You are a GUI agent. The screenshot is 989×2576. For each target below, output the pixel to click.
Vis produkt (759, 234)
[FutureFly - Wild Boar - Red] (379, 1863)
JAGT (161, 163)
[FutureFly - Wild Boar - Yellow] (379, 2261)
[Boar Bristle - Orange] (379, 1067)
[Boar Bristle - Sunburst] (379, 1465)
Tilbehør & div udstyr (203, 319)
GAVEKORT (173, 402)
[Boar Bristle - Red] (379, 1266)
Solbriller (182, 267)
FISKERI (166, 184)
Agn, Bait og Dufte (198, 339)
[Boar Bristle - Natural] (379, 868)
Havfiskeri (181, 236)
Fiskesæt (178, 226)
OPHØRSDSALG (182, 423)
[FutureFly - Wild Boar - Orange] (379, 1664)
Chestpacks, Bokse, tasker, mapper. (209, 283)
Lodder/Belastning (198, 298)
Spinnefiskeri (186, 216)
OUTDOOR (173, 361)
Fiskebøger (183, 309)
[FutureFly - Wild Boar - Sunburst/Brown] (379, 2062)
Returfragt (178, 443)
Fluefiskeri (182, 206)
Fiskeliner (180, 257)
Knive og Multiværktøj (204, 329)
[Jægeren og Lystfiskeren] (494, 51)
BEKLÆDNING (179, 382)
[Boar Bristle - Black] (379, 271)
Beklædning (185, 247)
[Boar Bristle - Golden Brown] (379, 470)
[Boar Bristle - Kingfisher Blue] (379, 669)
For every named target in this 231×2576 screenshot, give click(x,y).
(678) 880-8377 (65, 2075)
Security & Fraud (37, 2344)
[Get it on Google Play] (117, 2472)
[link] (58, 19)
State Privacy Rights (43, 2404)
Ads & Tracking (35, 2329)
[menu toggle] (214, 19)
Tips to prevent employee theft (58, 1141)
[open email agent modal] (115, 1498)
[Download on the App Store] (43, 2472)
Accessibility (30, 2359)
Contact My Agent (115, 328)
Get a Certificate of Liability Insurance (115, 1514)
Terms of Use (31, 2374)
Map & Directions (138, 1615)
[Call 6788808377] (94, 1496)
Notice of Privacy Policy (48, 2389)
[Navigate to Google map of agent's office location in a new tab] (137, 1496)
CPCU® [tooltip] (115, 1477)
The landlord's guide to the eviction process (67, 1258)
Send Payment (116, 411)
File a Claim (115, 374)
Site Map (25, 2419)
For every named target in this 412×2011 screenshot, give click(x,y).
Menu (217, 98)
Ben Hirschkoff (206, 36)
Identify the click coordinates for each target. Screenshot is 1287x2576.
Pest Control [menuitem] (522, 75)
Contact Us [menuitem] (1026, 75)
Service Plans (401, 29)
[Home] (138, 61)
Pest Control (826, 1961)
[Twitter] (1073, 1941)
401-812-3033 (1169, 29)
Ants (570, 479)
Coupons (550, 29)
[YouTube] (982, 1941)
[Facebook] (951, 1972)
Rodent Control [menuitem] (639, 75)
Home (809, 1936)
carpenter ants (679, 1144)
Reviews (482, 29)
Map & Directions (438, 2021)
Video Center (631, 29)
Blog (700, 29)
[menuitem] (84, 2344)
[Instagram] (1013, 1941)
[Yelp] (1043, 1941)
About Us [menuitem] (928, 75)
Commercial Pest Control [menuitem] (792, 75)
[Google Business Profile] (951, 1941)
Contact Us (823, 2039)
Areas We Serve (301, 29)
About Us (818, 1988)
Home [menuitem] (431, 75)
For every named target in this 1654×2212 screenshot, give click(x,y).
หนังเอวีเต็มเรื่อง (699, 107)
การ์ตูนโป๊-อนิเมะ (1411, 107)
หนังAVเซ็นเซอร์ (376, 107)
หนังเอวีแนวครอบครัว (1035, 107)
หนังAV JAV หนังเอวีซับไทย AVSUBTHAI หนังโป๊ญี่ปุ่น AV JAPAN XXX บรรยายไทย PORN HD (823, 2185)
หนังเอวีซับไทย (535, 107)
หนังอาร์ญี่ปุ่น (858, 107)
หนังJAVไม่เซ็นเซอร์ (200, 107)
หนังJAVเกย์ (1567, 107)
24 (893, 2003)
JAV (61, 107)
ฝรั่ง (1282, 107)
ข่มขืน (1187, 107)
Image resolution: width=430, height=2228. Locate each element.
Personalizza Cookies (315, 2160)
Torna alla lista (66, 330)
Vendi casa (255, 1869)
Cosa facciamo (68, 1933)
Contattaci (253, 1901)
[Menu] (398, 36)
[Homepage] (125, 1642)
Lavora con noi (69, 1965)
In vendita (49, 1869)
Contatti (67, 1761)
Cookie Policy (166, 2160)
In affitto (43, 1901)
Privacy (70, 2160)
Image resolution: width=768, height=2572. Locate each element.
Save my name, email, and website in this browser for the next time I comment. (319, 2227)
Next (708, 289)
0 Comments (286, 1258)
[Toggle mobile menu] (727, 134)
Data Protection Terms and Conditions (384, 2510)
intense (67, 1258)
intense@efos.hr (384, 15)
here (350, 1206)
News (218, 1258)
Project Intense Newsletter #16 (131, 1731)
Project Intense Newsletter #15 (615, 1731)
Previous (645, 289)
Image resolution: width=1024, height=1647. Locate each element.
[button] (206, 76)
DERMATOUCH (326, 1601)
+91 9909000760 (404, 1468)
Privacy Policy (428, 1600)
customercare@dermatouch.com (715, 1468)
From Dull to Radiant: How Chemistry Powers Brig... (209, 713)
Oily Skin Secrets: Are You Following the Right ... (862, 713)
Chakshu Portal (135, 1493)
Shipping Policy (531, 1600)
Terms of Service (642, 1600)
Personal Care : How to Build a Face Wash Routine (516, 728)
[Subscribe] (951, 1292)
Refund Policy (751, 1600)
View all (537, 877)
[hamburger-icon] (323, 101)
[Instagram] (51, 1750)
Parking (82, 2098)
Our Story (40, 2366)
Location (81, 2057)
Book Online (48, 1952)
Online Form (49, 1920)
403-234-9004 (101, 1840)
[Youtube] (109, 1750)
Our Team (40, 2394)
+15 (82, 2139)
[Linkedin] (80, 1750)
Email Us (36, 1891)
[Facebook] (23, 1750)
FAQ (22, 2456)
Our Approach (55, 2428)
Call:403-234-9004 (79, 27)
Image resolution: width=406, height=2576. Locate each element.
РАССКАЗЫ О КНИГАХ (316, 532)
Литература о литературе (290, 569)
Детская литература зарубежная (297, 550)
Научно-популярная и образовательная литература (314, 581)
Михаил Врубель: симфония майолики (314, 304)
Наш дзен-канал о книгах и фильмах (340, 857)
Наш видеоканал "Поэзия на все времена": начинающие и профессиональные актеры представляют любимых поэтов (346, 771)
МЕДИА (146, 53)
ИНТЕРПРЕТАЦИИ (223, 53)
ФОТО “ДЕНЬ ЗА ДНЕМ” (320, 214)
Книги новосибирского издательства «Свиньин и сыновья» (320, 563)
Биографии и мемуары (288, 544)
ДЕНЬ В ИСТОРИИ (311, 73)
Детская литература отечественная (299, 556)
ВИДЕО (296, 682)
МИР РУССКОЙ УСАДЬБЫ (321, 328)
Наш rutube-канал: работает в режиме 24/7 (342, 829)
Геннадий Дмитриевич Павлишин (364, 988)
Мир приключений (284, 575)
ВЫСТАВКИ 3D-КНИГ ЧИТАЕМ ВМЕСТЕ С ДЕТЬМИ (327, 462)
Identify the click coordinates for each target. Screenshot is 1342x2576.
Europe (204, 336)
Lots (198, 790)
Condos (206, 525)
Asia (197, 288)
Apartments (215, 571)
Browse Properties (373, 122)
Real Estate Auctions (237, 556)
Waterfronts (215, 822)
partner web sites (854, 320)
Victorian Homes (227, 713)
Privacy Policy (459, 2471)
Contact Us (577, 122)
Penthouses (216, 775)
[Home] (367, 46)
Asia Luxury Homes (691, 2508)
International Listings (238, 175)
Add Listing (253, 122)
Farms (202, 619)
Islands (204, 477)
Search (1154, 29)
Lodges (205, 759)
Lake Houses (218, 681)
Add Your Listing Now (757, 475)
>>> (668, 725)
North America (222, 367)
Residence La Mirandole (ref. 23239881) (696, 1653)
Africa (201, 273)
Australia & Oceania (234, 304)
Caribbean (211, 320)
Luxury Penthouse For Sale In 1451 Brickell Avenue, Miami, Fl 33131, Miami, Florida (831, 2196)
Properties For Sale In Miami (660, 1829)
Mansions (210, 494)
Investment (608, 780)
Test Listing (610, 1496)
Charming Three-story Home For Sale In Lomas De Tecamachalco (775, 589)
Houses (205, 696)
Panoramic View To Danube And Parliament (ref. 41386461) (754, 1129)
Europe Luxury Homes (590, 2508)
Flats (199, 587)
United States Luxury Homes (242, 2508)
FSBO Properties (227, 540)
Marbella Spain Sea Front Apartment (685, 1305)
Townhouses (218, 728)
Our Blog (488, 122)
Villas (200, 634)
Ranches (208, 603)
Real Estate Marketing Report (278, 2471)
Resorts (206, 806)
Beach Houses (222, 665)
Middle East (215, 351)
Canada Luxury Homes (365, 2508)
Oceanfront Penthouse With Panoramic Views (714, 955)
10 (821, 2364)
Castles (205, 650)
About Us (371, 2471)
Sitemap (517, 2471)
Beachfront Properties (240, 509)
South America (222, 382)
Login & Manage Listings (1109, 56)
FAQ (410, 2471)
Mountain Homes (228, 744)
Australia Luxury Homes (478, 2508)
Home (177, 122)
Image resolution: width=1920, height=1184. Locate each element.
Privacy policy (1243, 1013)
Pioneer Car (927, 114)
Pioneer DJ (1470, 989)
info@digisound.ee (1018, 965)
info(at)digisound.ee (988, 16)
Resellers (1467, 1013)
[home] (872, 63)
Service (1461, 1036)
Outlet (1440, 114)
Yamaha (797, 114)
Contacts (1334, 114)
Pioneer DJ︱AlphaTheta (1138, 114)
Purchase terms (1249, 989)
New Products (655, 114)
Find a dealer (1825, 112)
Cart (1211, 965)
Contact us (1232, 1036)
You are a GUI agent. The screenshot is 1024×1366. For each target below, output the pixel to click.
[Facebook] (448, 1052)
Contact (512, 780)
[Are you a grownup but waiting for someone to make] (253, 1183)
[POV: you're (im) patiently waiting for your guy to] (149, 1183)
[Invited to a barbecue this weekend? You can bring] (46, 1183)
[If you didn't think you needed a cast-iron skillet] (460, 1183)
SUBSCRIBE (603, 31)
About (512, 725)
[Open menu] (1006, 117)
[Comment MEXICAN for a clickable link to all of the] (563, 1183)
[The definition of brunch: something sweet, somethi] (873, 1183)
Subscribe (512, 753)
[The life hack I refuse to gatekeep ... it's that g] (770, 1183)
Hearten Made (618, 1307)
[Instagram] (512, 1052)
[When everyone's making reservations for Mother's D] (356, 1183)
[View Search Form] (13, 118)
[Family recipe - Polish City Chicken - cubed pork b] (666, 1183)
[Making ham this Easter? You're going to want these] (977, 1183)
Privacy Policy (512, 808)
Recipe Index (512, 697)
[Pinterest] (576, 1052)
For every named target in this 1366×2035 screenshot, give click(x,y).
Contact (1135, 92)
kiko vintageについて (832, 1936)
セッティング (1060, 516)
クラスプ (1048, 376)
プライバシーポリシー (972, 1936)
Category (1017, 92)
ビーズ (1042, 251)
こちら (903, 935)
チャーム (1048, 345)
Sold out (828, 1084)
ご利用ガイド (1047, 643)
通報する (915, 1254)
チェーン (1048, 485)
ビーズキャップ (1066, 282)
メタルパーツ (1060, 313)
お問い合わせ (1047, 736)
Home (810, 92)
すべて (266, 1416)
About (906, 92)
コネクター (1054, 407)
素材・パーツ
· · · · ·
§ Try it
Exactly the lines from the line holding "[POV: you're (im)" through the close of the listing above make up the answer; include nothing else.

§ Result below
[POV: you're (im) patiently waiting for your guy to] (149, 1183)
[Invited to a barbecue this weekend? You can bring] (46, 1183)
[If you didn't think you needed a cast-iron skillet] (460, 1183)
SUBSCRIBE (603, 31)
About (512, 725)
[Open menu] (1006, 117)
[Comment MEXICAN for a clickable link to all of the] (563, 1183)
[The definition of brunch: something sweet, somethi] (873, 1183)
Subscribe (512, 753)
[The life hack I refuse to gatekeep ... it's that g] (770, 1183)
Hearten Made (618, 1307)
[Instagram] (512, 1052)
[When everyone's making reservations for Mother's D] (356, 1183)
[View Search Form] (13, 118)
[Family recipe - Polish City Chicken - cubed pork b] (666, 1183)
[Making ham this Easter? You're going to want these] (977, 1183)
Privacy Policy (512, 808)
Recipe Index (512, 697)
[Pinterest] (576, 1052)
For every named target in this 1366×2035 screenshot, give click(x,y).
Contact (1135, 92)
kiko vintageについて (832, 1936)
セッティング (1060, 516)
クラスプ (1048, 376)
プライバシーポリシー (972, 1936)
Category (1017, 92)
ビーズ (1042, 251)
こちら (903, 935)
チャーム (1048, 345)
Sold out (828, 1084)
ご利用ガイド (1047, 643)
通報する (915, 1254)
チェーン (1048, 485)
ビーズキャップ (1066, 282)
メタルパーツ (1060, 313)
お問い合わせ (1047, 736)
Home (810, 92)
すべて (266, 1416)
About (906, 92)
コネクター (1054, 407)
素材・パーツ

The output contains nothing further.